§ Dataset records
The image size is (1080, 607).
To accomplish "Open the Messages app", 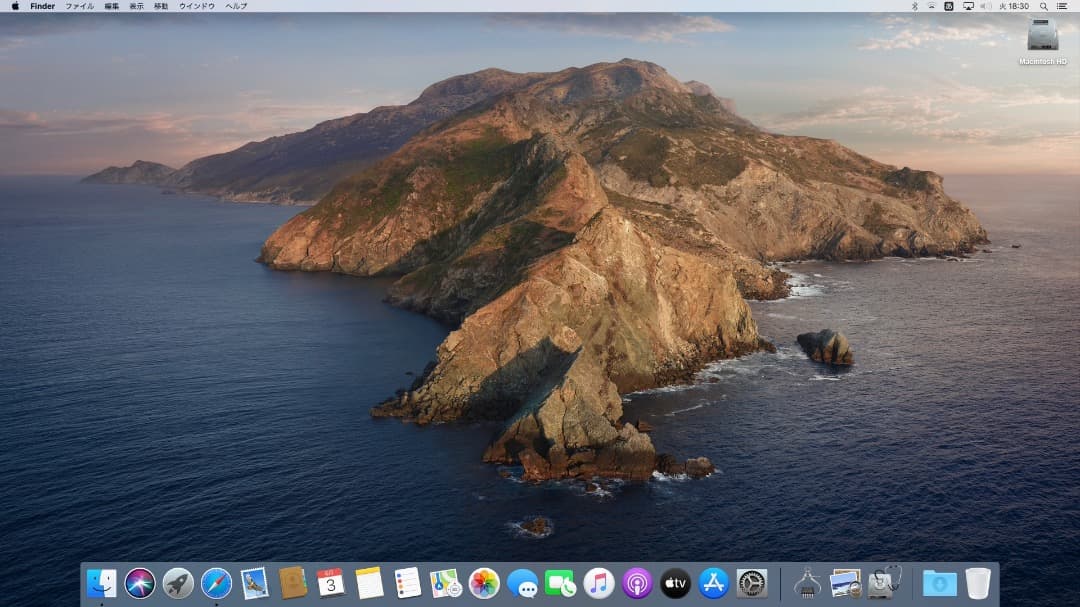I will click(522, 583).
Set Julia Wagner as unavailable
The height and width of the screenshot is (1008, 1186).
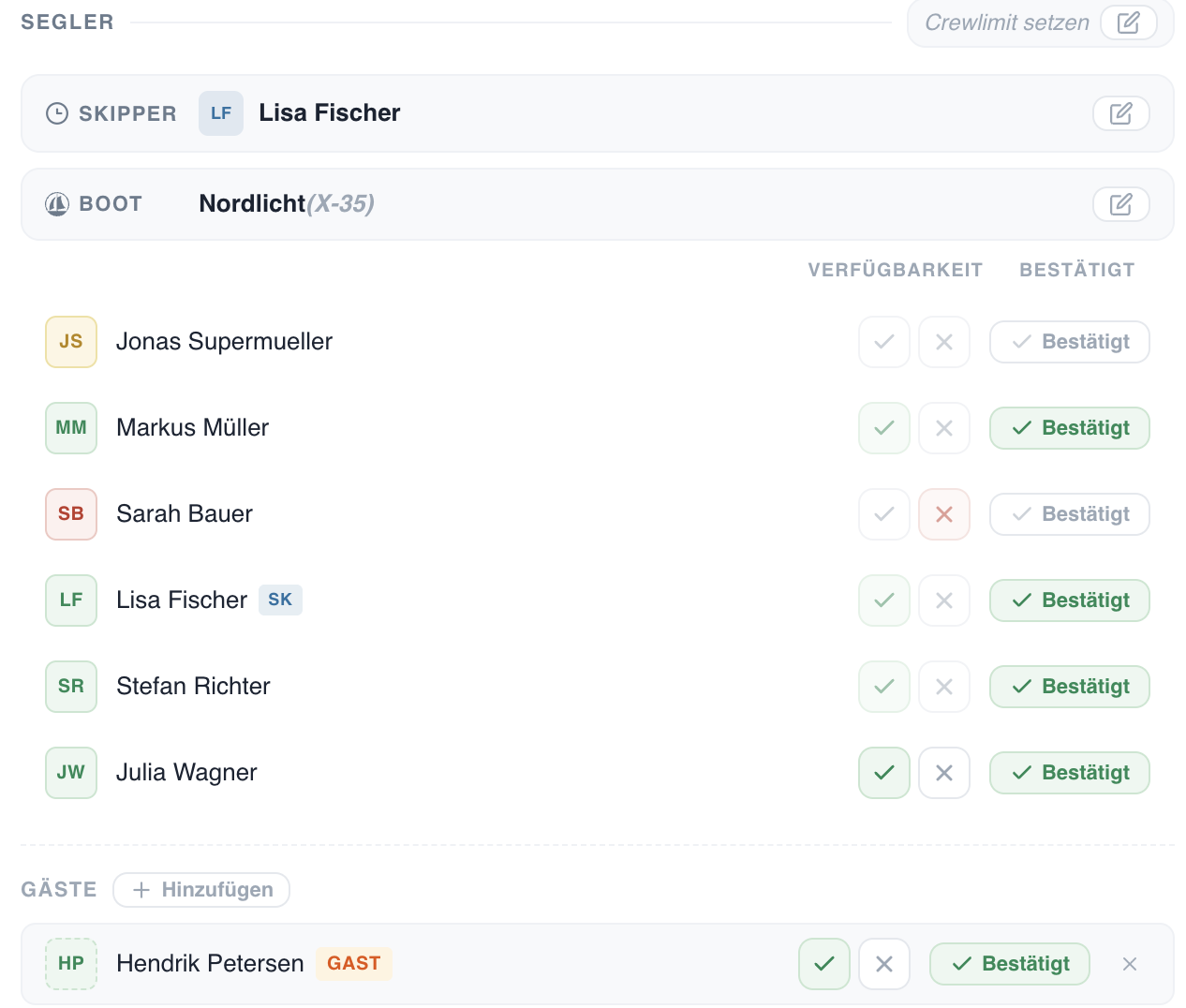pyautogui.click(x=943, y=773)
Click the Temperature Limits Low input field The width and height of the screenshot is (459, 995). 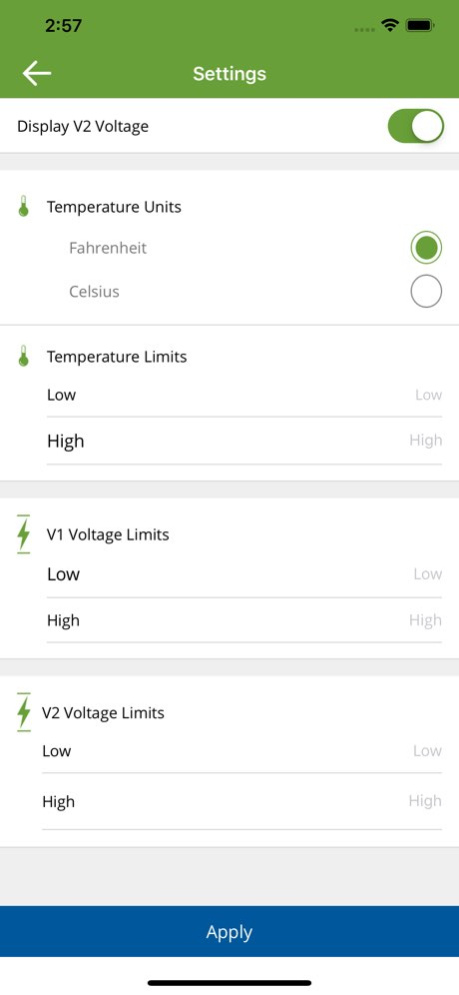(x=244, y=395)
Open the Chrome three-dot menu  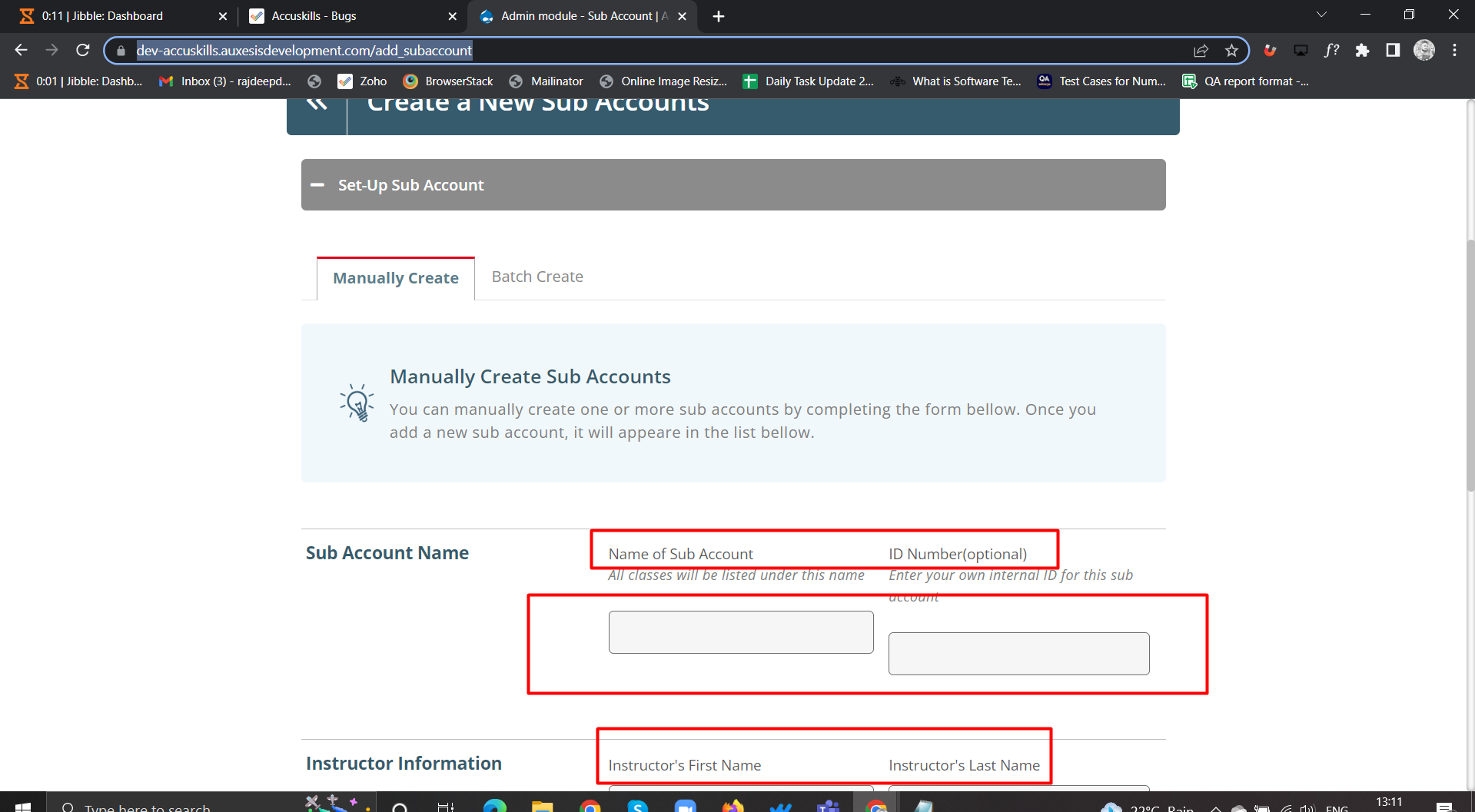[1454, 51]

...

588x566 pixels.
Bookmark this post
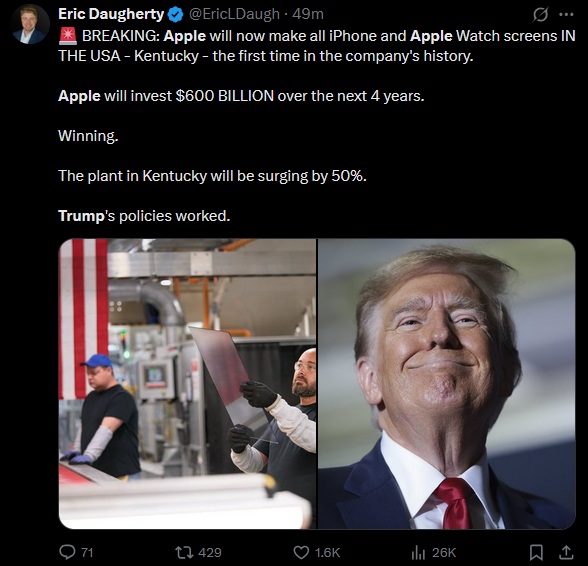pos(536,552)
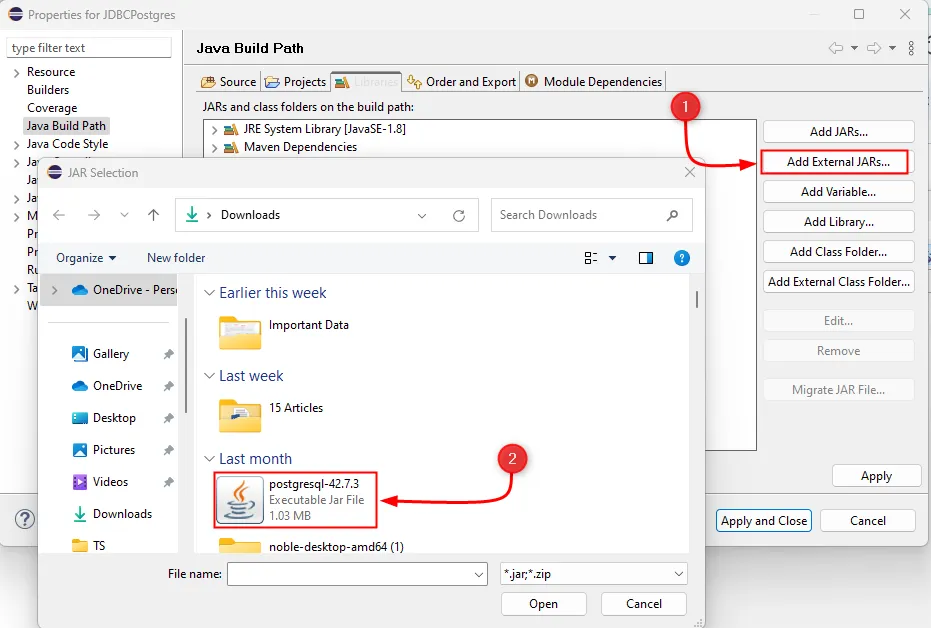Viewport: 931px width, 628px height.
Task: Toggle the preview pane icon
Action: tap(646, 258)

---

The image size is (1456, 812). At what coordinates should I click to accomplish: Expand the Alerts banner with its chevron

§ Your instructions
Copy whichever lines in the listing above contain the word "image".

§ Solution to this task
The image size is (1080, 607).
The image size is (1456, 812). At what coordinates should I click to accomplish: Expand the Alerts banner with its chevron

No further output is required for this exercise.